*Task brief*.
Decide whether each statement below agrees with the text on NFL rookies and fantasy leagues. For each, answer yes or no and quote the exact words from the text that decide it.
1. Last year, Tampa Bay supplied the only rookies worthy of a regular starting role on a fantasy contender.
2. In 2009, Knowshon Moreno and Percy Harvin were spectacular fantasy contributors.
3. The current season is described as a typical year.

*Excerpt provided*.
With all the hype and breathless reporting that greet rookie classes at the beginning of each NFL season, you’d think they would have a greater impact on fantasy leagues. Yet over the past two seasons, you could count the true difference-makers among the first-year players on one hand.
In 2009, Knowshon Moreno and Percy Harvin were solid, if unspectacular, fantasy contributors. Last year, Tampa Bay gave us LeGarrette Blount and Mike Williams, the only rookies worthy of a regular starting role on a fantasy contender.
The pro game is simply too fast, too complex and too long for most newcomers to master in one season. And that’s in a typical year, with a full offseason of training camps, OTAs and class time to prepare.
As we know all too well, this is no typical season; so we’d be wise to lower our expectations accordingly.

*Dataset*.

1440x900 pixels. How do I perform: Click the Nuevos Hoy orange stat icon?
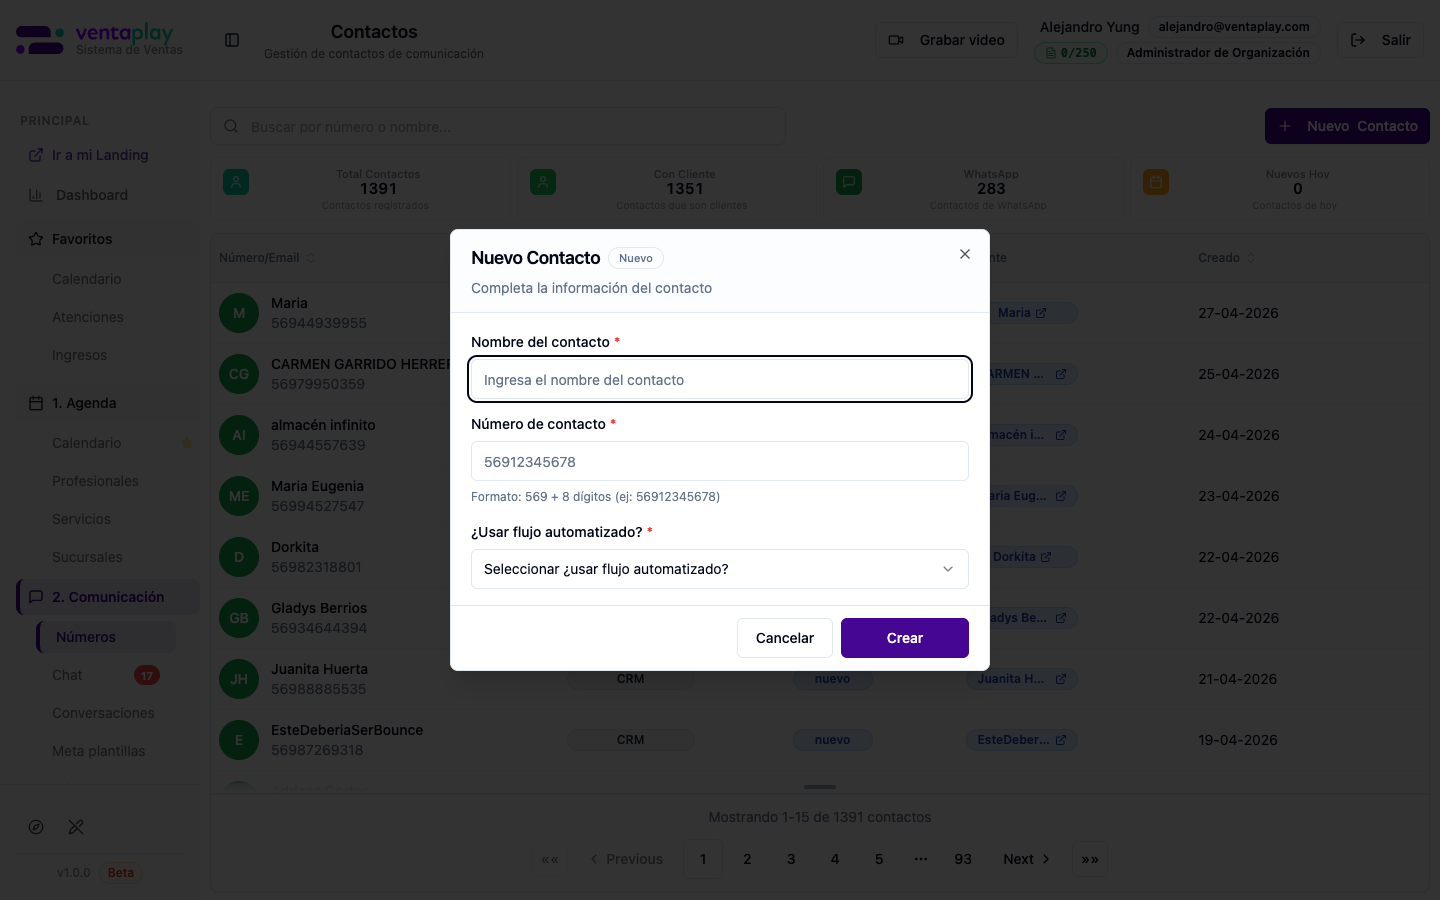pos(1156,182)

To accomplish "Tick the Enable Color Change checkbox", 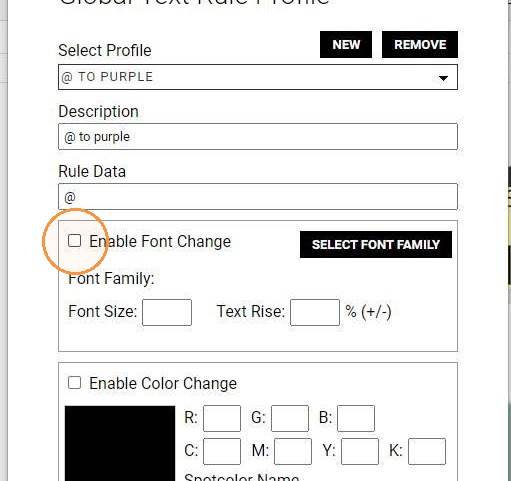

--

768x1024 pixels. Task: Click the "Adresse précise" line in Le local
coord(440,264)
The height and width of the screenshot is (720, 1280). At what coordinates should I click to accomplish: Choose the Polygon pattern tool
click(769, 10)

*Output of the task*.
1. Yes: "Last year, Tampa Bay gave us LeGarrette Blount and Mike Williams, the only rookies worthy of a regular starting role on a fantasy contender."
2. No: "In 2009, Knowshon Moreno and Percy Harvin were solid, if unspectacular, fantasy contributors."
3. No: "this is no typical season"